# A few garden photos



## Heather (Aug 19, 2007)

Rudebeckia (I don't know how to spell that)






A Liatris species - I think it is the Northern Blazing Star, or scariosa. The butterflies go CRAZY insane for it. We have had people buying these at the garden and they've had a hard time getting them into the car without a monarch attached! 

I like the fuzziness of the photo, actually. 
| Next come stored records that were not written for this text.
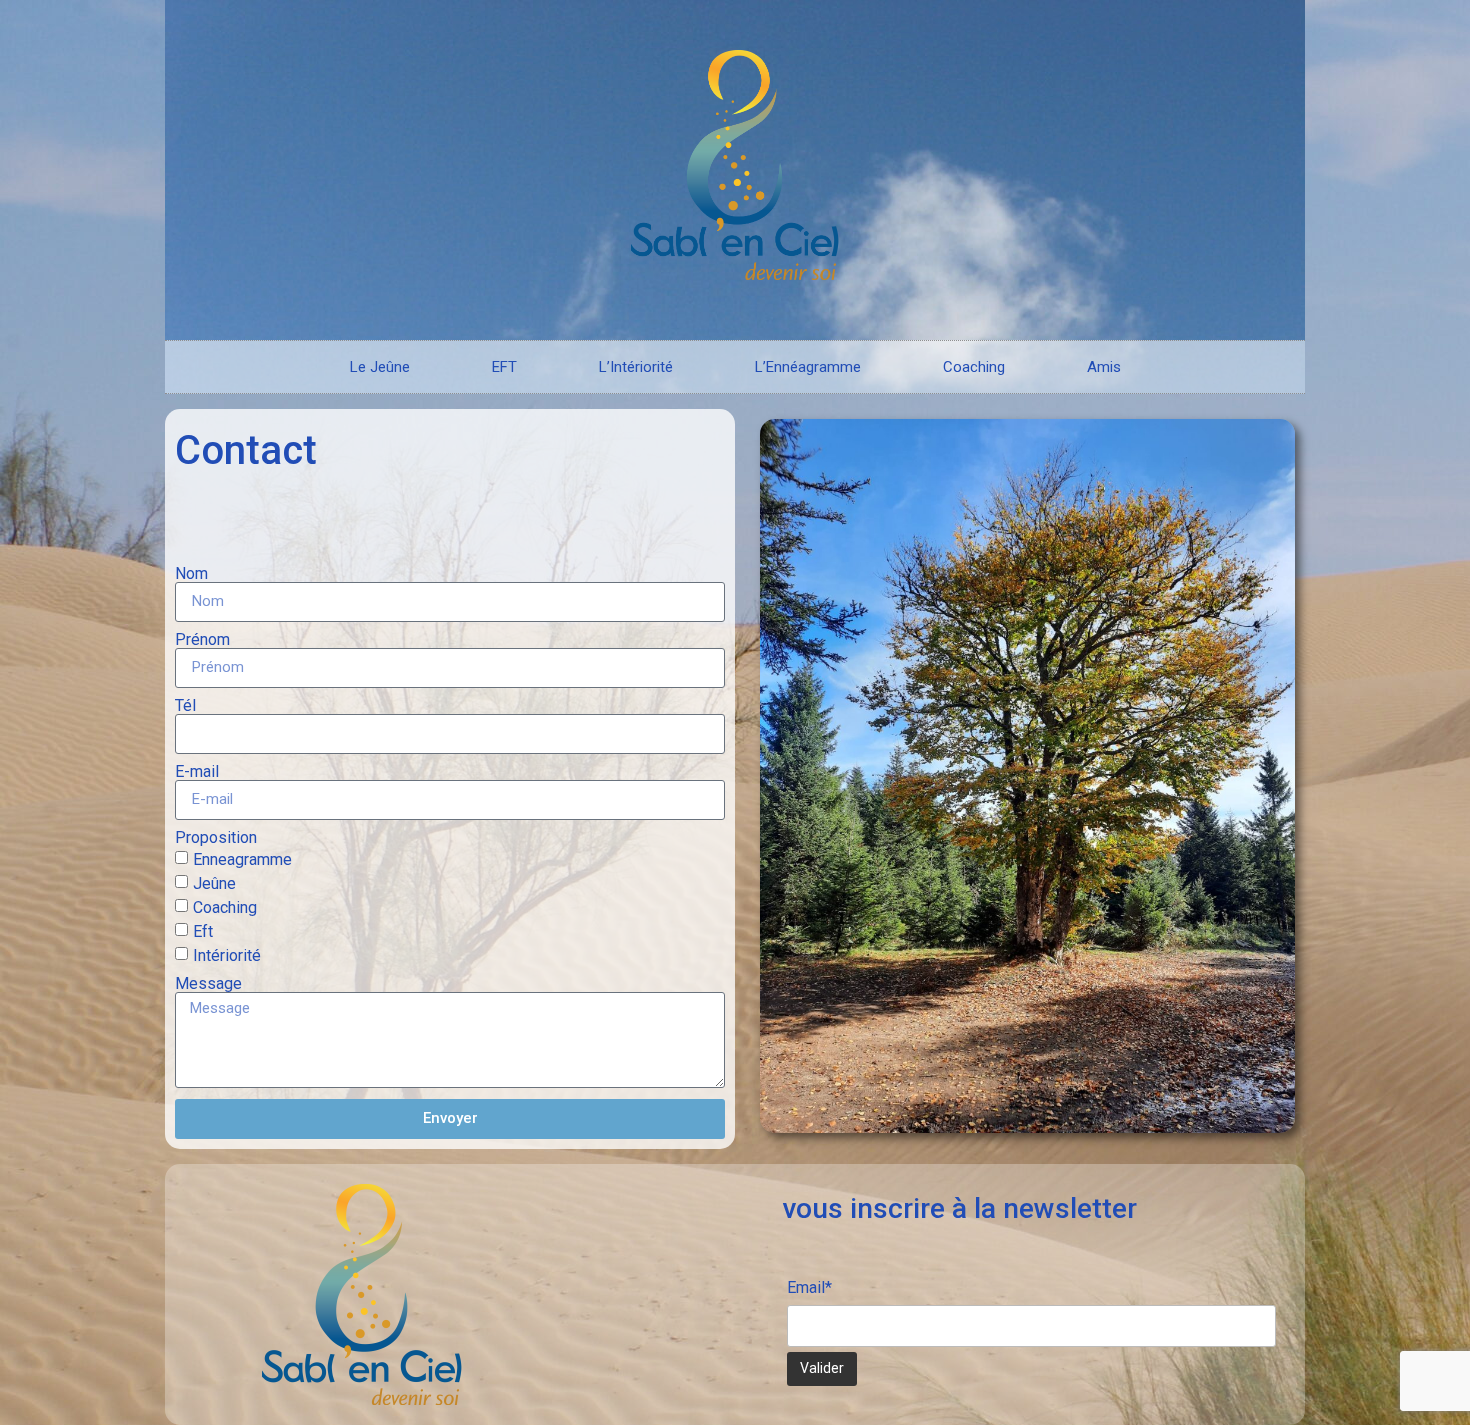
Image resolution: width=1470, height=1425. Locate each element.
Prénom (202, 640)
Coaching (974, 367)
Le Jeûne (380, 367)
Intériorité (227, 954)
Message (208, 984)
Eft (203, 930)
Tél (185, 706)
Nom (191, 574)
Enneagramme (242, 858)
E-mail (197, 772)
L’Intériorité (636, 367)
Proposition (216, 838)
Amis (1104, 367)
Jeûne (214, 882)
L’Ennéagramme (808, 367)
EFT (504, 367)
A lazy cat I happen to consider my baby.


----------



## NYEric (Aug 20, 2007)

Looks like you too! oke:


----------



## Heather (Aug 20, 2007)

hehe, yep, she's another bitchy red head in the family.


----------



## TheLorax (Aug 22, 2007)

Your first photo is maybe Rudbeckia fulgida. There are quite a few Rudbeckia out there and your leaves are hard to see but that might be it. Wonderful plant. Your second photo looks and awful lot like Symphyotrichum. Maybe Symphyotrichum novae-angliae? If it is New England Aster, it's a great nectar source for migrating monarchs because it flowers late in the season. Liatris is a great nectar source at this time of year too. The last photo I know well. I have quite a few of those myself and they all seem to pose the same. Heather, it looks as if you have absolutely beautiful and inviting gardens to me and I see that pond with the water lilies in the back ground. Water is wonderful.


----------



## Heather (Aug 22, 2007)

Lauren - those are garden photos of where I work. www.newenglandwild.org

It is a beautiful place, but not my own private gardens.


----------



## TheLorax (Aug 22, 2007)

Don't we all wish we had gardens like the New England Wild Flower Society? I've never been there before but that's on my list of things to do some day. Isn't William Cullina associated with your organization some how? I know people who rave about your nursery and rightfully so based on the inventories I've seen. I've had my eye out for a 'Forest Pansy' around here for a while. The nurseries around me sell garbage plants (Calleryana Pear, Burning Bush, Barberry, etc.) for the most part. Not one really good herbaceous or woody plant nursery within 100 miles. You are very lucky to work there.


----------